The British Museum has announced a major new exhibition that will focus on two lost Ancient Egypt cities and their recent rediscovery beneath the Mediterranean seabed. 

HERACG_115
Colossal statue of Hapy. IVth Century B.C. Thonis-Heracleion.Maritime Museum, Alexandria. (C) Franck Goddio/Hilti Foundation – photograph: Christoph Gerigk. 

Opening in May 2016, Sunken Cities: Egypt’s Lost Worlds  is the British Museum’s first exhibition dedicated to discoveries made underneath water.

The display will reveal how the rediscovery of the  lost cities of Thonis-Heracleion and Canopus will help develop our understanding of the relationship between Ancient Egypt and Ancient Greece.

Having remained submerged underneath the mouth of the Nile for the past 1000 years, this new exhibition will bring together over three hundred objects to reveal the great importance of these two cities.

_OSI6211b
Statue of Arsinoe, Canopus, Aboukir Bay, Egypt. (c) Franck Goddio/Hilti Foundation. Photograph by Christoph Gerigk. 

As well as 200 finds excavated off the coast of Egypt between 1996 -2012, the exhibition will also feature loans from Egyptian museums that have rarely been seen outside of the country before.

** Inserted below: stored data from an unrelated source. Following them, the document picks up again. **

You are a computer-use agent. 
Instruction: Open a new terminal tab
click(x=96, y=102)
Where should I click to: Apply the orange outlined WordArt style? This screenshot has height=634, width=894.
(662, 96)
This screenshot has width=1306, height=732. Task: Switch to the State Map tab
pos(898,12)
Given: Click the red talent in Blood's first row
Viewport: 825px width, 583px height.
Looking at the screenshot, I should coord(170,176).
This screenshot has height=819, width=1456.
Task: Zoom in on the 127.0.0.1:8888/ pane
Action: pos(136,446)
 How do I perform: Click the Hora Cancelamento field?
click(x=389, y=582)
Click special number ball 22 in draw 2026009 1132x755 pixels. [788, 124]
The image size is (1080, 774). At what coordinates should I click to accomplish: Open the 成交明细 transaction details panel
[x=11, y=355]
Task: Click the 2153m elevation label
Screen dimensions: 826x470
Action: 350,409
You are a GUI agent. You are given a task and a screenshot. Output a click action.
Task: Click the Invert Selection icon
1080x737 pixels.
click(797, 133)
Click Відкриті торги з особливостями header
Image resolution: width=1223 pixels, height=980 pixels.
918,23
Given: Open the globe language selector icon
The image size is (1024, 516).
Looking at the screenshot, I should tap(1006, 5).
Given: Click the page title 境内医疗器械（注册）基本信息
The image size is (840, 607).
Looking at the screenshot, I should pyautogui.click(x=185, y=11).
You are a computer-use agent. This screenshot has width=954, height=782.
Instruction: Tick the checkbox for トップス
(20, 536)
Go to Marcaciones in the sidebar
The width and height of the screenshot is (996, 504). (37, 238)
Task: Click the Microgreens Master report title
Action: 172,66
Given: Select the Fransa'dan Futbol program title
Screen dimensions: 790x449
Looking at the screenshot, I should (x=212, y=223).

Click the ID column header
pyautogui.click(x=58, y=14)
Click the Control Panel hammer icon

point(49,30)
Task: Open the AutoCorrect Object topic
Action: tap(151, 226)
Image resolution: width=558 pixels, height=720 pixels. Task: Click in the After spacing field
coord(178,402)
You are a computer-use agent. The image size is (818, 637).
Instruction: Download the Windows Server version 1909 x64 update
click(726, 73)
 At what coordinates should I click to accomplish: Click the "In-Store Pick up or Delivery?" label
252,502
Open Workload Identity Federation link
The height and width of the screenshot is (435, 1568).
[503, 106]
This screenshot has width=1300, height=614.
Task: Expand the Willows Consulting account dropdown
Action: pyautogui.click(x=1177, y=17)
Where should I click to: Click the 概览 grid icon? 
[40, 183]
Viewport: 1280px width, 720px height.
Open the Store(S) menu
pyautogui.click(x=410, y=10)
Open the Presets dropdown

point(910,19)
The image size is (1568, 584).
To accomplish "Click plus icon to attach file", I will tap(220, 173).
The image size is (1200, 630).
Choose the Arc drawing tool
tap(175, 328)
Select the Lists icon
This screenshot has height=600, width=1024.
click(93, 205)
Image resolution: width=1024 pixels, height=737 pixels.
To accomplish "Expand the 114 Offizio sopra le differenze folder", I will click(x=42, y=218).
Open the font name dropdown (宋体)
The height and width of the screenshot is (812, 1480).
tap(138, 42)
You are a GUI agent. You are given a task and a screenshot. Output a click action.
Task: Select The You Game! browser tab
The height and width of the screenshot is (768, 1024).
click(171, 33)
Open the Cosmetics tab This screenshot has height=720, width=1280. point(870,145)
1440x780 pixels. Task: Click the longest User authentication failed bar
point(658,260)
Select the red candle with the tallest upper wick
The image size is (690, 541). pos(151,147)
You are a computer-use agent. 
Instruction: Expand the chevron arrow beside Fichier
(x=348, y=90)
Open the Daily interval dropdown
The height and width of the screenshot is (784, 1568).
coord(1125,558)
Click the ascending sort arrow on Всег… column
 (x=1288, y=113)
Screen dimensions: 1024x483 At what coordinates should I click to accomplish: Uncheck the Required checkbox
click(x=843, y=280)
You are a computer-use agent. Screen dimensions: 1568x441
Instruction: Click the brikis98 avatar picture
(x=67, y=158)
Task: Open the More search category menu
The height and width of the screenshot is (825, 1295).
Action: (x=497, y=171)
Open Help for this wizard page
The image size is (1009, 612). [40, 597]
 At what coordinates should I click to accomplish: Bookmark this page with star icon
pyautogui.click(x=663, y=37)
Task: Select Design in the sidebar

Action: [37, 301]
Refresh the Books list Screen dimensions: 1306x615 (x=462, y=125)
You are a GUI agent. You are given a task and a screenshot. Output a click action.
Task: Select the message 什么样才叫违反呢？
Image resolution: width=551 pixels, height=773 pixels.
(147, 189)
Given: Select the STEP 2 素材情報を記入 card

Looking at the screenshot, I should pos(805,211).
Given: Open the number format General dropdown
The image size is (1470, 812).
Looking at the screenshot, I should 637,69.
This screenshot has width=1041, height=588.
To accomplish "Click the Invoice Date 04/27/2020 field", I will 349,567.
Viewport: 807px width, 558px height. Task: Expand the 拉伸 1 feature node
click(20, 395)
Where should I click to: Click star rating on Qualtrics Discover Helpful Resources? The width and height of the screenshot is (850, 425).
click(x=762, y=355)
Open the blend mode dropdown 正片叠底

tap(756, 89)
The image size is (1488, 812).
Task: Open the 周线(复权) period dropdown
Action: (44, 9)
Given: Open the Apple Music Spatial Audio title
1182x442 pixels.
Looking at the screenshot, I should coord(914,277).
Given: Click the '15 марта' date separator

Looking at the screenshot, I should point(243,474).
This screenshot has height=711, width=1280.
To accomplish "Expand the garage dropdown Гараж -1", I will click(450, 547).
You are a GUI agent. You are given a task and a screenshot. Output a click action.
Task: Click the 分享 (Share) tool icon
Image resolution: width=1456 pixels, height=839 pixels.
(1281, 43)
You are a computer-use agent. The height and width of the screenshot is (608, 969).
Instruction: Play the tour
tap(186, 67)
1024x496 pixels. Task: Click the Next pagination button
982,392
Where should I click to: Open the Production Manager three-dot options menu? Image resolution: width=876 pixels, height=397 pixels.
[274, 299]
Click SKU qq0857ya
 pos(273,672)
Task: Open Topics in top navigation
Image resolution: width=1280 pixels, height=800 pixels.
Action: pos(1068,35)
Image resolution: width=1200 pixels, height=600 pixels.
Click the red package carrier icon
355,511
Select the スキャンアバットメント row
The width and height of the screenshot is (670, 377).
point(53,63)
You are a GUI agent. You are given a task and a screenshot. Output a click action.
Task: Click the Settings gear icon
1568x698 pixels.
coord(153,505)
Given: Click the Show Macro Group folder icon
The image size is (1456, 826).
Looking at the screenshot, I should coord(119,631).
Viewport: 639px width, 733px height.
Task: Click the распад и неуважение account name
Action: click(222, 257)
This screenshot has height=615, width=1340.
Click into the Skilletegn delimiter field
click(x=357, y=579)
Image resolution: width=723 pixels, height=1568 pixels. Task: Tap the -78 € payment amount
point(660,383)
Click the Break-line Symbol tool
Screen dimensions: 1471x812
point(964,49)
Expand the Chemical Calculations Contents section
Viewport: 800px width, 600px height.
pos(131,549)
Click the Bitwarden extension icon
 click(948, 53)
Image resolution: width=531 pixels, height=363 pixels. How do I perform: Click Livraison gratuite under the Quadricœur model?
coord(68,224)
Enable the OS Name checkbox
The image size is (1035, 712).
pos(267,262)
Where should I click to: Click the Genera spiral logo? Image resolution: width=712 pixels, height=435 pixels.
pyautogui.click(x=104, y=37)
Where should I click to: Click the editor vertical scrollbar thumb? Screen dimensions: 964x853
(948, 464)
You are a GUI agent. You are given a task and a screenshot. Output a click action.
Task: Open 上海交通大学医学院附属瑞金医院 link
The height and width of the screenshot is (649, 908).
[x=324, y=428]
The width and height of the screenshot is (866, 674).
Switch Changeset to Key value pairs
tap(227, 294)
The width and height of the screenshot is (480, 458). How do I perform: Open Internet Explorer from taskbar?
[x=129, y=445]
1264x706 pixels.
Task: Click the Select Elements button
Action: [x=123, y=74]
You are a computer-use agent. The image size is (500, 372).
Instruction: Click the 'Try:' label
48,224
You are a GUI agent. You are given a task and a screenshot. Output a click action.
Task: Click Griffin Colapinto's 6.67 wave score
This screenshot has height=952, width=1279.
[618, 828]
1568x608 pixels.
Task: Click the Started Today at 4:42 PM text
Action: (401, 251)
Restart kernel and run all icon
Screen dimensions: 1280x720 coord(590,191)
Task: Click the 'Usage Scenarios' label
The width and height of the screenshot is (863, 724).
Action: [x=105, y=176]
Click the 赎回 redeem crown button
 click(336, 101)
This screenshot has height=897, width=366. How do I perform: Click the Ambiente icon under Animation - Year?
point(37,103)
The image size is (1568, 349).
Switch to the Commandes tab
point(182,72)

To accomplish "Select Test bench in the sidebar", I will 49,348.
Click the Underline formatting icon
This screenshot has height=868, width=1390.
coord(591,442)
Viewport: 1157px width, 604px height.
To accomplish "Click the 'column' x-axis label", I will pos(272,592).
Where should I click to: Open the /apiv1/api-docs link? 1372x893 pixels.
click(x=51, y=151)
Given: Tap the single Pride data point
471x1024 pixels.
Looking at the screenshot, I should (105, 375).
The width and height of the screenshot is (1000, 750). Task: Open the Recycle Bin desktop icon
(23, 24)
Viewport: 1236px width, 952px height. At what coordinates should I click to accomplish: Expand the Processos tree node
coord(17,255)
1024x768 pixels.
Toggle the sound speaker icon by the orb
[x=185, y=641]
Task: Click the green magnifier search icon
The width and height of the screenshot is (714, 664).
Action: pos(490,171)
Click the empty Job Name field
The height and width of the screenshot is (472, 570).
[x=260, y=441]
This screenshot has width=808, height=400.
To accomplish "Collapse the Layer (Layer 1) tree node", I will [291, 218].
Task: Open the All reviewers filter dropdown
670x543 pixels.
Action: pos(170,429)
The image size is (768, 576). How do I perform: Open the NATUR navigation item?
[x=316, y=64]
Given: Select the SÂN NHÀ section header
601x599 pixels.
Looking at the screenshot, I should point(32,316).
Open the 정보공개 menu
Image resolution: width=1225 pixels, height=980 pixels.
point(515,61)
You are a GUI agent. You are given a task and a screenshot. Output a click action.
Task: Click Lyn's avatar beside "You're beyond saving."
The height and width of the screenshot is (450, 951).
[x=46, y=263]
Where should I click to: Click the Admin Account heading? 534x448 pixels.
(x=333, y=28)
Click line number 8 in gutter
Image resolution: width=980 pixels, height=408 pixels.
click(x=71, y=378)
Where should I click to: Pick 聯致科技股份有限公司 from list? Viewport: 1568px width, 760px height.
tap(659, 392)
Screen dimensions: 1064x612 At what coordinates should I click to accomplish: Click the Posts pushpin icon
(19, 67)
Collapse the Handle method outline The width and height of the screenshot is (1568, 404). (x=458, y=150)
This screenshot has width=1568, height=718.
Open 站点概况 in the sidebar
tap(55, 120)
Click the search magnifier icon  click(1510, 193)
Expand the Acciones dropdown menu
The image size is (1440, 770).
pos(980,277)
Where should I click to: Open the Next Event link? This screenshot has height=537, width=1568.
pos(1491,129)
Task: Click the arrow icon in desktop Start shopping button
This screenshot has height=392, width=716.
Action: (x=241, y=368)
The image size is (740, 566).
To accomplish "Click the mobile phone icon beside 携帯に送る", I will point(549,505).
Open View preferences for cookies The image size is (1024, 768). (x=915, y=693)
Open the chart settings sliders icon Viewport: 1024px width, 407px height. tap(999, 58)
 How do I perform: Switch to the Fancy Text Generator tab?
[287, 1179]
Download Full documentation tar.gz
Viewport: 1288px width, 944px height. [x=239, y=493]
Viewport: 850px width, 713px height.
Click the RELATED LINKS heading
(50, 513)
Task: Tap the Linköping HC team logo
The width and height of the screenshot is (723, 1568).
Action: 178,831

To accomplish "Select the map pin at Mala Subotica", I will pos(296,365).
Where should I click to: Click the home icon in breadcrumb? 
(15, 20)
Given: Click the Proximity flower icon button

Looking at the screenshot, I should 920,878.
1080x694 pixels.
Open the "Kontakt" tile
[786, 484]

Due to the underwater setting, many of the objects selected for the exhibition are extremely well preserved, revealing with more clarity than ever before the way in which the Greeks and Egyptians interacted with each other in Ancient times.

There will be a number of monumental sculptures on display, including a 5.4 metre granite statue of Hapy – a divine personification of the Nile’s flood, as well as a large number of modest and grand objects.

Sir Richard Lambert, Chairman of the British Museum said: “It’s hugely exciting to announcing the British Museum’s first large-scale exhibition of underwater discoveries and to be welcoming these important loans to London.”

Meanwhile exhibition co-curator and President of Institut Européen d’Archéologie Sous-Marine (IEASM) Franck Goddio said: “My team and I, as well as the Hilti Foundation, are delighted that the exhibition with discoveries from our underwater archaeological expeditions off the coast of Egypt will be on display at the British Museum. It enables us to share with the public the results of years of work at the sunken cities and our fascination for ancient worlds and civilisations.”

Sunken Cities: Egypt’s Lost Worlds opens at the British Museum from the 19th May and will be on display until the 27th November 2016. Tickets are available to book now.